New Record from the English Wild Boys

To this day, many think that Duran Duran was only of the 1980s and that it disbanded long ago. But the fact is, vocalist Simon LeBon and founder/keyboardist Nick Rhodes never left the band and soldiered on past their heyday and through the challenging decades that followed.

After Duran Duran’s illustrious days in the 1980s, the mediapeople at large–who are always on a hunt for something new and younger–began to tire of them. Despite that, the band did not stop from recording new materials.

In the 1990s, Duran Duran still managed to secure a good standing, with “Come Undone” and “Ordinary World,” albeit falling under the commercial radar after that.
The so-called Cuccurullo era (1990-2000) is often ignored, but it produced five albums, which included the self-titled record with the heartrending hit “Ordinary World,” expressing the band members’ struggles in facing their perceived irrelevance in the Grunge-dominated 1990s. (Originally from Missing Persons, Warren Cuccurullo served as an effective guitarist and co-songwriter for Duran Duran during his time with the band.)

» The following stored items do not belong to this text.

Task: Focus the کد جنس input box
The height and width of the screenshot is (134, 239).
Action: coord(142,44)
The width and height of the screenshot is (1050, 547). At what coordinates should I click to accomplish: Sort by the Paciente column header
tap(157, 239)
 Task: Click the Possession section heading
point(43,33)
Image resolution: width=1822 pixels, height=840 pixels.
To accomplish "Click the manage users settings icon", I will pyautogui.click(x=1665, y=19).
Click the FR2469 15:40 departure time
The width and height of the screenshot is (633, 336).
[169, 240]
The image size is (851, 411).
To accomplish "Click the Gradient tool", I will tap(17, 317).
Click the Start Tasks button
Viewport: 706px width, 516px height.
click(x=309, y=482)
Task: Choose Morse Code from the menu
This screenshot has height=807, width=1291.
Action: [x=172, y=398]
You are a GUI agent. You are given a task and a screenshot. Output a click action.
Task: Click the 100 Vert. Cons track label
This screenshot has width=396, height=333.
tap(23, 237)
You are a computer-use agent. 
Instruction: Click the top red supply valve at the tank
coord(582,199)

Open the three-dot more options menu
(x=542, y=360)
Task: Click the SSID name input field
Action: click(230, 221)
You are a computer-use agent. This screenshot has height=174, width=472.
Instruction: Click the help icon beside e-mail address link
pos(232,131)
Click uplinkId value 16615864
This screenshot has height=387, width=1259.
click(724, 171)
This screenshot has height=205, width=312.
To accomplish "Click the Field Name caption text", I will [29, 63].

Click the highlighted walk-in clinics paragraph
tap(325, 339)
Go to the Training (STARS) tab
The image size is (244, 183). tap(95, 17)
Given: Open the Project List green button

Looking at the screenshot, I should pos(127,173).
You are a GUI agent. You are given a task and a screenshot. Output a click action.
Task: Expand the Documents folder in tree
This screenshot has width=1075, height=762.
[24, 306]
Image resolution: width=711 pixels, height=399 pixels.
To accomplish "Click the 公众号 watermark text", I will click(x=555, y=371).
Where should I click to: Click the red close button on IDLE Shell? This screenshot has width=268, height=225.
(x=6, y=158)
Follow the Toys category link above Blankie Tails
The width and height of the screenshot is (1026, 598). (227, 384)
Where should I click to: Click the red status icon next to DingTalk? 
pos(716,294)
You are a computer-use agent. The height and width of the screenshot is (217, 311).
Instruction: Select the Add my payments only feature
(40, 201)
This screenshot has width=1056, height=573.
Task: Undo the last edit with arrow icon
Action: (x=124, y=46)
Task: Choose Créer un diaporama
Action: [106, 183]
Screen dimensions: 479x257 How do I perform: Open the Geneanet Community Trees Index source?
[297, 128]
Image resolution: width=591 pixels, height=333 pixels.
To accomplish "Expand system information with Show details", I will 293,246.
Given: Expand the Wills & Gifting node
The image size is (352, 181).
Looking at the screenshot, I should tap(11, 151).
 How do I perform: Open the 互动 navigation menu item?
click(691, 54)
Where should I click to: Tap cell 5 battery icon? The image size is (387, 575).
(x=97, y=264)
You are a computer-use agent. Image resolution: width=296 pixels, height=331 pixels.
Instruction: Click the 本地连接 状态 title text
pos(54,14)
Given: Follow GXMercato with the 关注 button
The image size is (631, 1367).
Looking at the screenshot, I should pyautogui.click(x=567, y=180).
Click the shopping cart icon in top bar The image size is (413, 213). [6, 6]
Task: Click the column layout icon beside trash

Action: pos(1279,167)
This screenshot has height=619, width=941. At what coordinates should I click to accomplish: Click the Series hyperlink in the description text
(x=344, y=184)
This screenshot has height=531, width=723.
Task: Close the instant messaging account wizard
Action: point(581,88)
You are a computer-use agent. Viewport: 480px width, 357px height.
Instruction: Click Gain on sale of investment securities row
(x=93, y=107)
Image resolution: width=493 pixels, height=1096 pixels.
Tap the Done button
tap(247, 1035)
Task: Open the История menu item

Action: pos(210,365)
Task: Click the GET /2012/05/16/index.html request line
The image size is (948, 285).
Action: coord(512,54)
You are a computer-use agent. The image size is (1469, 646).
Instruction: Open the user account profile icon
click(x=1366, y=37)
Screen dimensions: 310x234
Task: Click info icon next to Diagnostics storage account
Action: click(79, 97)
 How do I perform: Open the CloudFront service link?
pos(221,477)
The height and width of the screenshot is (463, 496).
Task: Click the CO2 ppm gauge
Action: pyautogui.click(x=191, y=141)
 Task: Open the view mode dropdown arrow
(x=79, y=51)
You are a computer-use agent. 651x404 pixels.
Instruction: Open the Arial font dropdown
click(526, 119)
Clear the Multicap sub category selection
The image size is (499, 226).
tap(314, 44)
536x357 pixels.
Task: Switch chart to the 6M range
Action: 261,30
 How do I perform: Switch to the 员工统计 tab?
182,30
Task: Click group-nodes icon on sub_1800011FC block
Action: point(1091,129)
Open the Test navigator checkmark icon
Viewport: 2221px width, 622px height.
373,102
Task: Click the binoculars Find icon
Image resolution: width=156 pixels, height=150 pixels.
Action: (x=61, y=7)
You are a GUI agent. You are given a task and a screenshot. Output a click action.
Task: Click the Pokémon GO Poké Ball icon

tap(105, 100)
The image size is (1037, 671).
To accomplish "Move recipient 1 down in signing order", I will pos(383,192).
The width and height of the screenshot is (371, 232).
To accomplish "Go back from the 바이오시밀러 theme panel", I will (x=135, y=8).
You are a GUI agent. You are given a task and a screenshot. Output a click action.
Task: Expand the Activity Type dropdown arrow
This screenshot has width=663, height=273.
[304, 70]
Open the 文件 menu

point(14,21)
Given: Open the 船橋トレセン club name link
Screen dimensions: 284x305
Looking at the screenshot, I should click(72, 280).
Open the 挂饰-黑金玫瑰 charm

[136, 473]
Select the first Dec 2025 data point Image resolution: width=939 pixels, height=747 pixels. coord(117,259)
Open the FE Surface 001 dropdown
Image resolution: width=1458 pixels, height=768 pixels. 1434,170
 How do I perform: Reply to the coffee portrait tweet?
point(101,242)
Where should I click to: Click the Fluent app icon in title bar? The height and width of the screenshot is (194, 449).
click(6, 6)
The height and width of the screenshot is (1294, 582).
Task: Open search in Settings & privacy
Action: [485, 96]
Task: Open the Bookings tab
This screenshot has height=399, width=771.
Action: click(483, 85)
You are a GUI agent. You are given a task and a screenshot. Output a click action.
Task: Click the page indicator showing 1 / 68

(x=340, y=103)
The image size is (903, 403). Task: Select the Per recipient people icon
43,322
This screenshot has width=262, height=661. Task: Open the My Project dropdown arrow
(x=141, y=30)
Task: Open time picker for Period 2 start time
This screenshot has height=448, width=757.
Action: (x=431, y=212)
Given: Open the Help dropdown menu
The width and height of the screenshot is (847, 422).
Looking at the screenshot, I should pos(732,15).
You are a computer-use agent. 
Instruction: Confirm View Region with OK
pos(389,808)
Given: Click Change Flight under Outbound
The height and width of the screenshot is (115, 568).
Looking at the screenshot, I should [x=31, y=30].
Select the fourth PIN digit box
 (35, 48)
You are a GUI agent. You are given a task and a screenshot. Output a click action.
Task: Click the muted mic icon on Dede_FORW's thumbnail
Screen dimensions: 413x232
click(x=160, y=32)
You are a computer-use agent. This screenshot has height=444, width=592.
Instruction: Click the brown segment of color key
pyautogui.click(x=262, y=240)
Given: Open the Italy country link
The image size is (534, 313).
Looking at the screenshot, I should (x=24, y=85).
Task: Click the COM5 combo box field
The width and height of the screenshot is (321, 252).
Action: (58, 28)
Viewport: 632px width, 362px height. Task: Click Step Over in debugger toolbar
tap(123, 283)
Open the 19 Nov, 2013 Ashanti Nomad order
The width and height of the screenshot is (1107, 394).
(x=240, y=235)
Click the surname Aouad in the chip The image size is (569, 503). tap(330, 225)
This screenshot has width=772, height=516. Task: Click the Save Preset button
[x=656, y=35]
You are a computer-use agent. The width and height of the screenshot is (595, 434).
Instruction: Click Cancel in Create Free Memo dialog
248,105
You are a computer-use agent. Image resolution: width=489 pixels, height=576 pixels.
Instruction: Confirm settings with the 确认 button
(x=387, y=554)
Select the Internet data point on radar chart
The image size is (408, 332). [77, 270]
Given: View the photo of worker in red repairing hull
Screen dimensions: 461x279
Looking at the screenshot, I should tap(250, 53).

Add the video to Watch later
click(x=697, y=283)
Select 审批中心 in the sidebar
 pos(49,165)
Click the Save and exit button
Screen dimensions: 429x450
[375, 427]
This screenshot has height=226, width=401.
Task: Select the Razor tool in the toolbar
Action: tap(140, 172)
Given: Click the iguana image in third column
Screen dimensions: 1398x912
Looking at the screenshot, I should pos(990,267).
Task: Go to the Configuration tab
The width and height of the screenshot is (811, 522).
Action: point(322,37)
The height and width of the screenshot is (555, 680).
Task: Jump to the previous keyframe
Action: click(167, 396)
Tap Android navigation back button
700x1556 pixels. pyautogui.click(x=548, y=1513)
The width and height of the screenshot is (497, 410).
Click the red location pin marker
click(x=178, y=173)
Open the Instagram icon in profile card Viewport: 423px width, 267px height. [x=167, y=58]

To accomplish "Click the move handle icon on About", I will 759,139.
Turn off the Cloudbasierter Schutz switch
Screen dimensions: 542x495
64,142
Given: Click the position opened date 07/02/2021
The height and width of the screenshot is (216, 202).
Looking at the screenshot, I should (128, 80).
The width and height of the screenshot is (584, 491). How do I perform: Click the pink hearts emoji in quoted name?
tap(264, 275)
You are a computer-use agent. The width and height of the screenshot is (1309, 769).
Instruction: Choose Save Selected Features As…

2000’s Pop Thrash was almost written off; but to the keen-eared, its songs are as compelling as any Duran Duran material–the Psychedelic-tinged “Hallucinating Elvis,” the upbeat and angular “Lava Lamp,” and the bittersweet ballad “Someone Else Not Me” deserve revisiting.

For the obvious reason of the original members’ reuniting in the early 2000s, the press coverage became momentous once again, especially in promoting 2004’s Astronaut–the first album to feature the fabulous five members since 1983’s Seven and the Ragged Tiger (“The Reflex,” “New Moon on Monday,” “Union of the Snake”). With the then new single “(Reach Up for The) Sunrise,” Duran Duran was back in the limelight. However, the departure of guitarist Andy Taylor soon after had derailed again the band’s momentum.

The remaining four carried on, releasing three albums more–2007’s Red Carpet Massacre, 2010’s All You Need Is Now, and 2015’s Paper Gods.

And now, still full of musical ideas, Duran Duran is set to release in September its 15th studio album, titled Future Past. With Giorgio Moroder and Blur guitarist Graham Coxon as part of the production team, the upcoming record is surely full of pleasant surprises.

*Final Note*
So, who said that Duran Duran was long gone? The band that was formed in 1978, in Birmigham, England, practically did not rest after all–15 albums, from 1981’s self-titled to 2015’s Paper Gods and the coming Future Past, the wild boys are still at it–driven like hungry wolves and glamorous as ever!